● **WORK TO DO**: In the guide on building a Kubernetes network in AWS with Terraform, across how many availability zones are the public and private subnets spread?

● **TEXT PROVIDED**:
-.-.-
Kubernetes in AWS using HashiCorp Terraform: part 1 - VPC

This is the first post in a series on provisioning a Kubernetes cluster in AWS using HashiCorp Terraform. This part covers the foundational VPC network — the isolated virtual network that hosts the cluster. By the end of this guide, the result is a working VPC with public and private subnets across two availability zones, an internet gateway, a NAT gateway, and the route tables that tie them together.

No prior knowledge of Terraform is required, but the guide assumes a basic understanding of routing tables, NAT, and AWS networking concepts (elastic IPs, etc.).

Install packages

Use your preferred package manager to install the AWS CLI and Terraform to your host machine.

brew tap hashicorp/tap
brew install hashicorp/tap/terraform
brew install awscli

Create AWS CLI credentials and log in

Create an IAM user with appropriate credentials (you can give it “AdministratorAccess” if this is a learning environment, but this should not be used in production).

image

Create an access key to log in using the AWS CLI. It consists of:

  • Access Key ID — think of this as a username. It identifies who is making the request.
  • Secret Access Key — think of this as a password. It proves you’re really that user. This must stay secret; if someone gets it, they can do anything your AWS account has permission to do.
-.-.-
● **DATA EXCERPTS**:
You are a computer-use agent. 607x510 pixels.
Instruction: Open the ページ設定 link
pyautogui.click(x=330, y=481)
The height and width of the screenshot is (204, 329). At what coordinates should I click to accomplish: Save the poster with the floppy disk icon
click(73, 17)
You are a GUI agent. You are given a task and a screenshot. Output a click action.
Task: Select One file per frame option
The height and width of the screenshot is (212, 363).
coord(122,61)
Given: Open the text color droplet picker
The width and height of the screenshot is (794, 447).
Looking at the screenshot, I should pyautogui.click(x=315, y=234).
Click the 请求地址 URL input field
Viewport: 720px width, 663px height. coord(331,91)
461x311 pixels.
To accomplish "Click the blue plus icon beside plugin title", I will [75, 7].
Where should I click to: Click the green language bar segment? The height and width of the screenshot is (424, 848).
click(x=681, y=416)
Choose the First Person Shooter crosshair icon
-.-.-
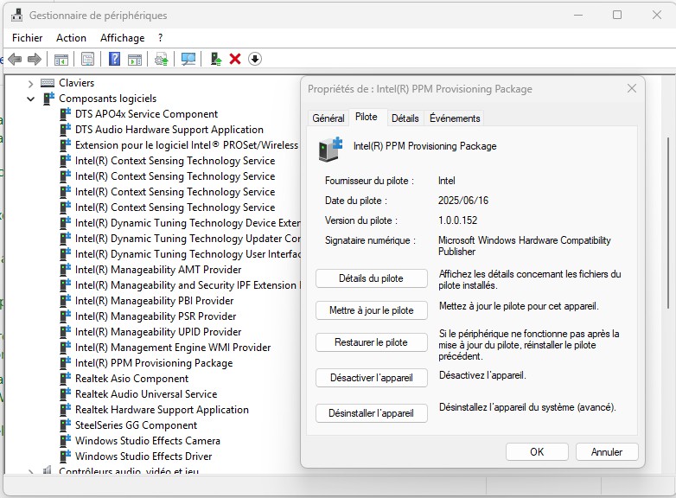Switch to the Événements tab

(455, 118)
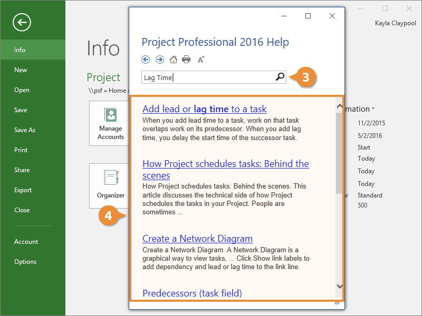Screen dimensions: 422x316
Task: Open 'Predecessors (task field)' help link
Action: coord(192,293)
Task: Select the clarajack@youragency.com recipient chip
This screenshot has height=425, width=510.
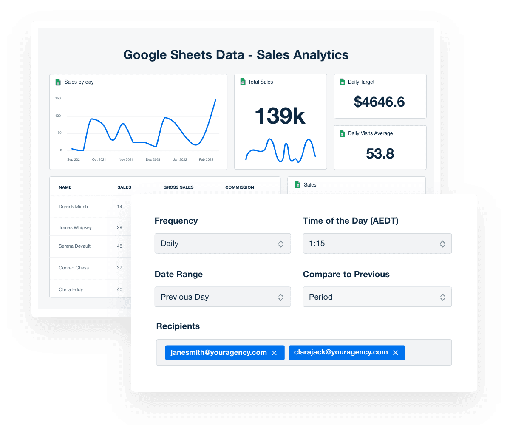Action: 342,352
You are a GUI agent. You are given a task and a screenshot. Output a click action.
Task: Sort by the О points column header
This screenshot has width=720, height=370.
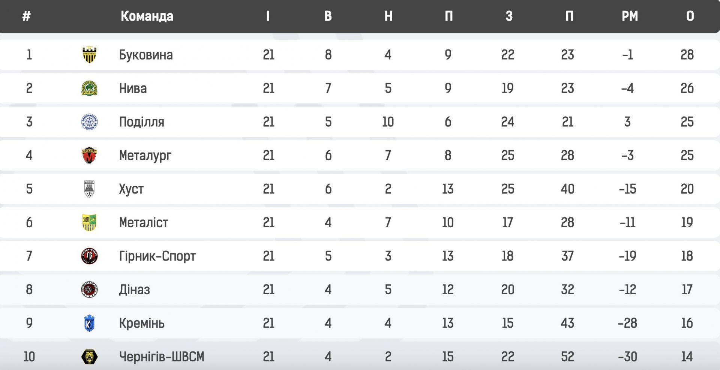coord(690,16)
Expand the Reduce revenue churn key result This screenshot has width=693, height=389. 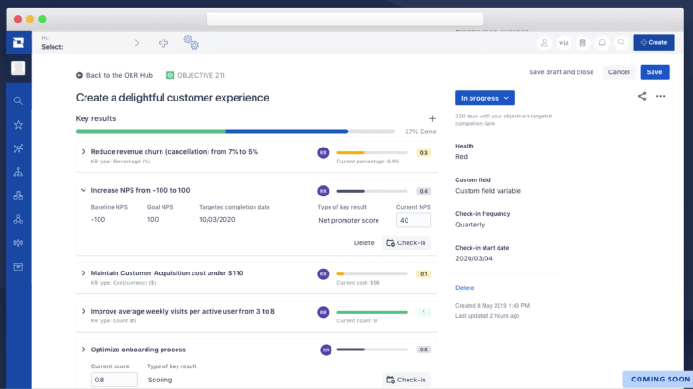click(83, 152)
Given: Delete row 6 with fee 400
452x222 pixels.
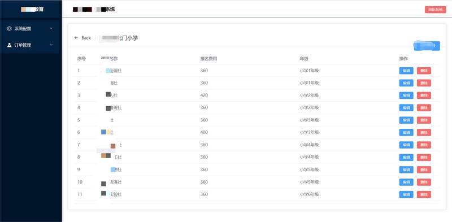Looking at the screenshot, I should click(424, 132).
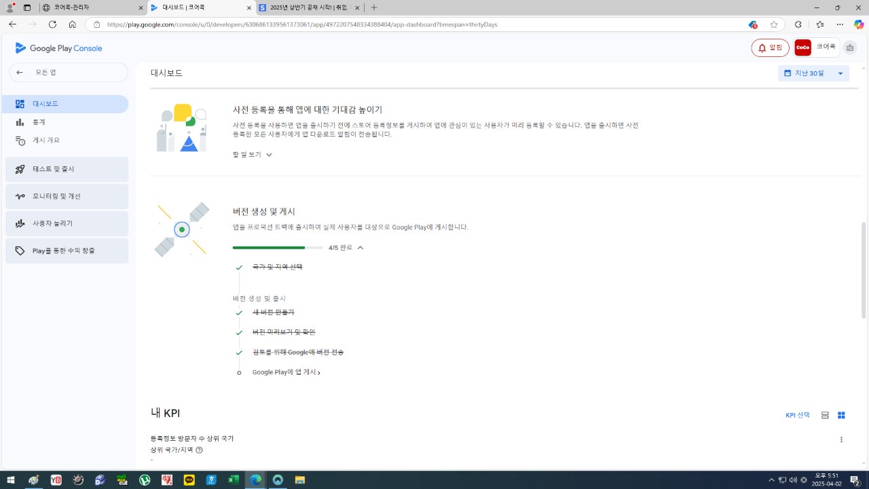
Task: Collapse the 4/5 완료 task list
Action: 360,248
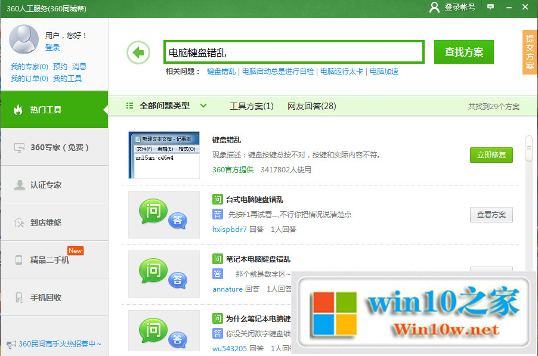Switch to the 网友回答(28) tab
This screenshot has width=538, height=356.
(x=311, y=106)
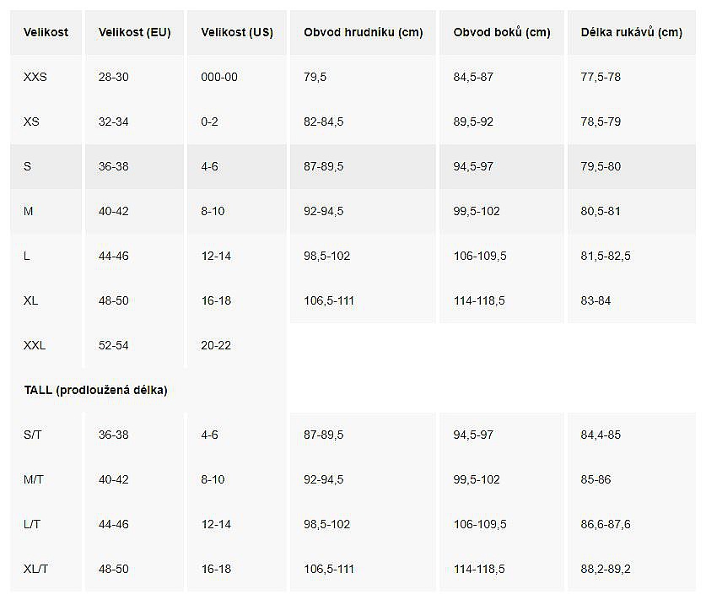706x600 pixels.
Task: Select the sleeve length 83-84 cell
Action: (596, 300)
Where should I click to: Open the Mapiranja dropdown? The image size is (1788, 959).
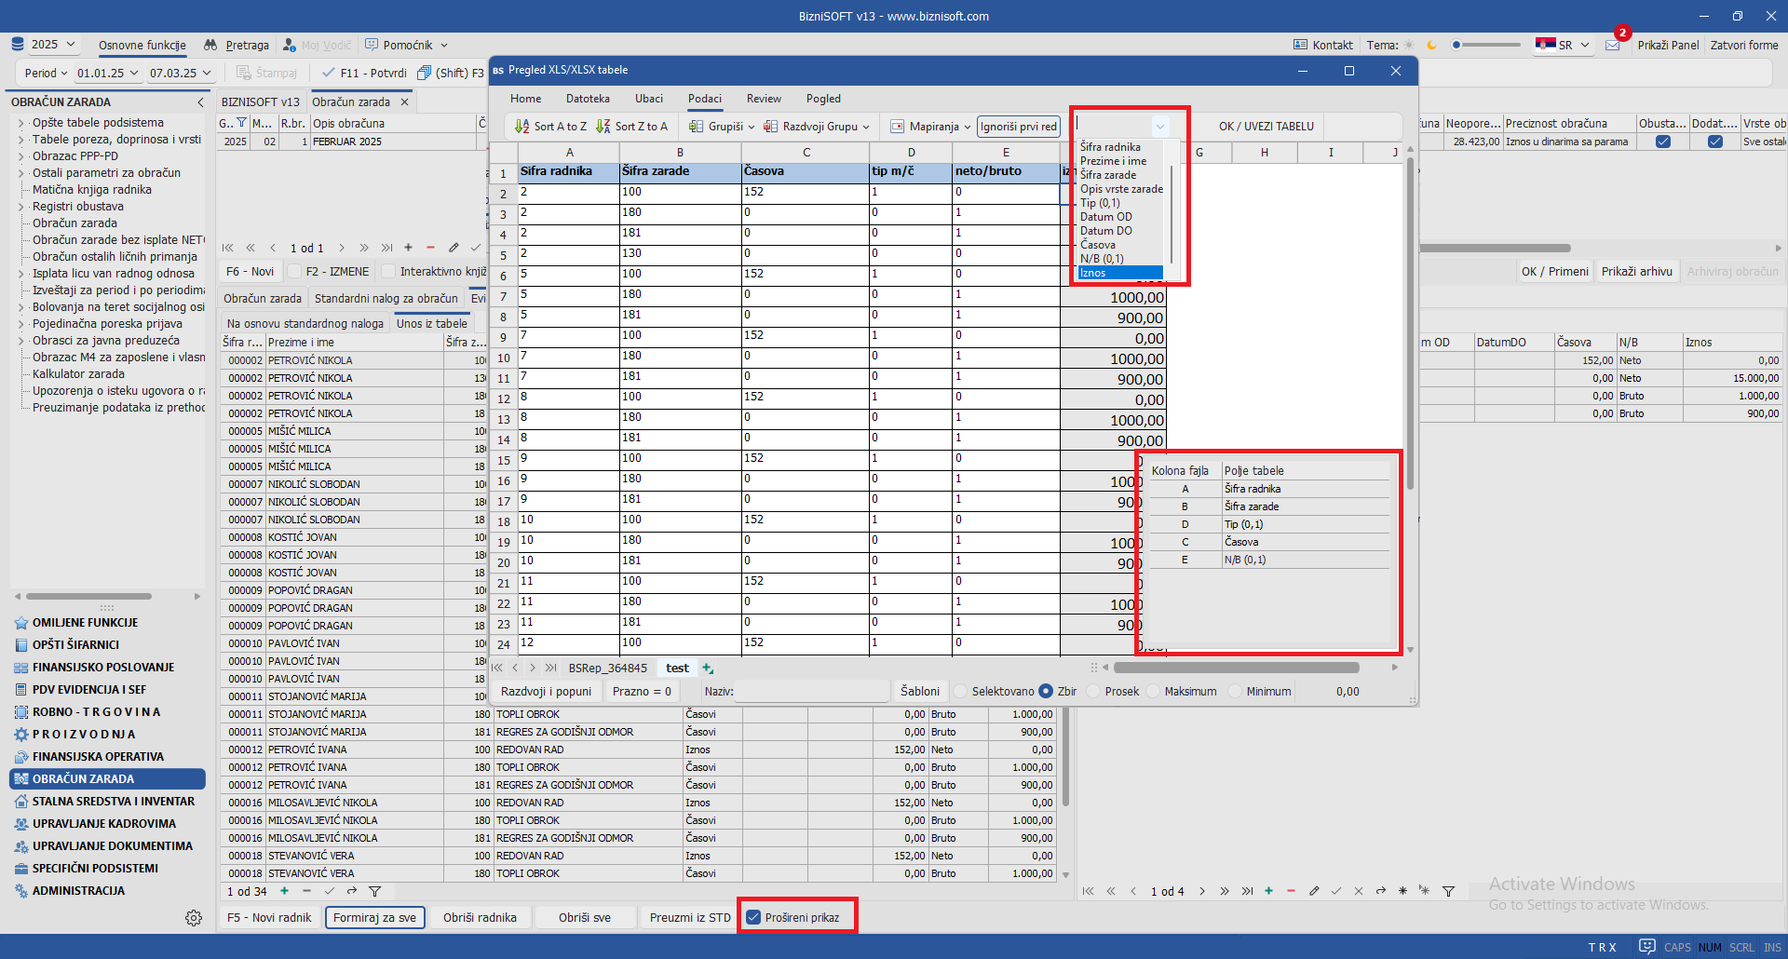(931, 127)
-.-.-
● **REPLY TO THE EXERCISE**: Two availability zones.